Nirvikalpa (निर्विकल्प).—a.

1) not admitting an alternative.

2) being without determination or resolution.

3) not capable of mutual relation.

4) conditioned.

5) undeliberative.

6) recognizing no such distinction as that of subject and object, or of the knower and the known; as applied to समाधि (samādhi) or contemplation, it is 'an exclusive concentration upon the one entity without distinct and separate consciousness of the knower, the known, and the knowing, and without even self-consciousness'; निर्विकल्पकः ज्ञातृज्ञानादिविकल्पभेद- लयापेक्षः (nirvikalpakaḥ jñātṛjñānādivikalpabheda- layāpekṣaḥ); नो चेत् चेतः प्रविश सहसा निर्विकल्पे समाधौ (no cet cetaḥ praviśa sahasā nirvikalpe samādhau) Bhartṛhari 3.61; आत्मारामा विहितरतयो निर्विकल्पे समाधौ (ātmārāmā vihitaratayo nirvikalpe samādhau) Ve.1.23.
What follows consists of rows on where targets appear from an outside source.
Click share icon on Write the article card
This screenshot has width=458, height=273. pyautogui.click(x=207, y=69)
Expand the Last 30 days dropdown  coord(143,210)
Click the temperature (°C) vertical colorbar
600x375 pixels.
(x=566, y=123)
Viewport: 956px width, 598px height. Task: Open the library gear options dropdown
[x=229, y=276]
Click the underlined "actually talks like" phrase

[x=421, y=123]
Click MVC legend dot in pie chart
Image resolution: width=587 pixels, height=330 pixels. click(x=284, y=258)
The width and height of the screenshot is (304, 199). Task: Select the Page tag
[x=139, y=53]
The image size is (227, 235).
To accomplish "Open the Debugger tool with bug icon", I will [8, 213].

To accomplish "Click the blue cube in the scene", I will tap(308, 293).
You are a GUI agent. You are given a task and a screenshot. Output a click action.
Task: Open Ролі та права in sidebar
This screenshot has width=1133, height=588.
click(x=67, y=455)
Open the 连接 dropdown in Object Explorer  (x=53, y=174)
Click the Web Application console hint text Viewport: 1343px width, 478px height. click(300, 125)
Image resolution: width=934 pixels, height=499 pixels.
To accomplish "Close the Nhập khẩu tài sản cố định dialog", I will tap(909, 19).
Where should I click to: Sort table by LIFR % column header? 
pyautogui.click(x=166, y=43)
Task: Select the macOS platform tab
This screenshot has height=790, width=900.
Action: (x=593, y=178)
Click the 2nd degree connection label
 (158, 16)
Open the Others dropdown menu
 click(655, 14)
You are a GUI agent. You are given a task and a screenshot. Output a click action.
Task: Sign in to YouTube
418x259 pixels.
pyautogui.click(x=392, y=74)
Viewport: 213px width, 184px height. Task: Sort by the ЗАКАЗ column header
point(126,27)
7) (in phil.) not arising from the relation of the qualifier and the qualified, (viśeṣaṇaviśeṣyasaṃbandhānavagāhi pratyakṣaṃ jñānam) said of knowledge not derived from the senses, as घटत्व (ghaṭatva).

-lpam ind. without hesitation or wavering.

Nirvikalpa is a Sanskrit compound consisting of the terms nir and vikalpa (विकल्प). See also (synonyms): nirvikalpaka.

Source: Cologne Digital Sanskrit Dictionaries: Shabda-Sagara Sanskrit-English Dictionary

Nirvikalpa (निर्विकल्प) or Nirvvikalpa or Nirvvikalka or Nirvikalka.—n.

(-kaṃ) Knowledge, not depending upon or derived from the senses. E. nir neg. vikalpa alternative, kan added.

Source: Cologne Digital Sanskrit Dictionaries: Benfey Sanskrit-English Dictionary

Nirvikalpa (निर्विकल्प).—adj. allowing no alternative, Bhā- ṣāp. 57. ºpam, adv. without hesitation, [Pañcatantra] i. [distich] 59.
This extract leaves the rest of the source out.